Everyone always runs around saying how it's Christians who are so terribly judgmental - and yeah, there are a lot of them that are, but guess what? Everyone is judgmental. Just like not all Christians are these psychopaths you read about in this novel, not all gay people are saints. I have multiple gay and lesbian friends, but, as I mentioned earlier, I am VERY close to one of them. He has been there for me through a lot of hardships in my life as I have been there for him. He is my rock and I hope I am his, too. This book does paint gays in a good light, I think because it's supporting the underdog. And, for the most part, most of the gay and lesbian friends I have are exceptional people - however a lot of the people they date aren't. Take my best friend for example: his first boyfriend stole his money, used his name to buy a car and then ran off five states away so it became harder to sue him. He treated my friend like he was the scum of the Earth and the worst part was that my friend, one of the strongest, gentlest, most loving and caring men I know, began to believe it. This was an abusive relationship. Does this sound like a good person to you? I hope not because he was one of the worst people I've met in my entire life, and this was a gay man.

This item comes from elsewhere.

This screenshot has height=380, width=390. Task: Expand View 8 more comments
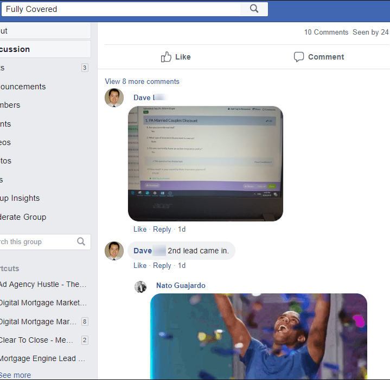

What I'm trying to say is that being Christian doesn't make a person good or bad and neither does being gay. Being gay, being a Christian, being a whatever... this does NOT define a person's identity. These are just aspects of the overall package. There is absolutely 100% NOTHING wrong with being gay, but there is also nothing wrong with being a Christian either. As long as no one is trying to shove any type of beliefs down my throat, whether they're liberal or conservative, and as long as people can live in harmony, well... isn't that a dream we all share?

I remember watching a documentary recently about radical Muslims in Brussels trying to implement the Sharia law in Belgium. So what did some of the Belgians do? They retaliated and now it has turned into this heated battle. Where has the middle ground gone? I'll tell you where: NOWHERE. It is still there. There are open-minded Belgian people and there are moderate Muslims and, in fact, the vast majority fall into this gray area, but no one wants to see it. They want to focus on the radicals. They want to see a fight.

I really do think that Picoult tried to convey the fact that not all Christians are psychos with the characters of Max and Liddy, but the problem was that it was a failed attempt. After Max's generous gift at the end and Liddy's revelation, we never hear about their spiritual life again. This made me think: so they can't have these liberal ideas and be Christians at the same time? We never find out if they went back to their old church or if they found a new church and that really bothered me. I think that's where the failure happened. If Picoult had only mentioned something - anything - about this, it would have been so much more successful.

I just wish that people would stop attacking other people for believing differently than they do. And I'm not just talking about Christians here. Yes, a lot of what the Christian church preaches makes me cringe, but I am able to see that there's a lot of good that they do, too. However, it's not just the Christians who attack. Atheists attack. Muslims attack. Gay people attack and straight people attack. It's unfair to try and shine a light on one group of people while ignoring the rest. It's unfair not to present a balanced opinion and that's how I felt about a lot of this book: it's unfair.

Maybe no one will ever read this review, but if you do and your disagree, I would love to hear your viewpoints if you can share it lovingly. I'm always open to talk about books and I love hearing differing opinions. If, however, it is an attack, it will be deleted. You can always repost it and rephrase, though.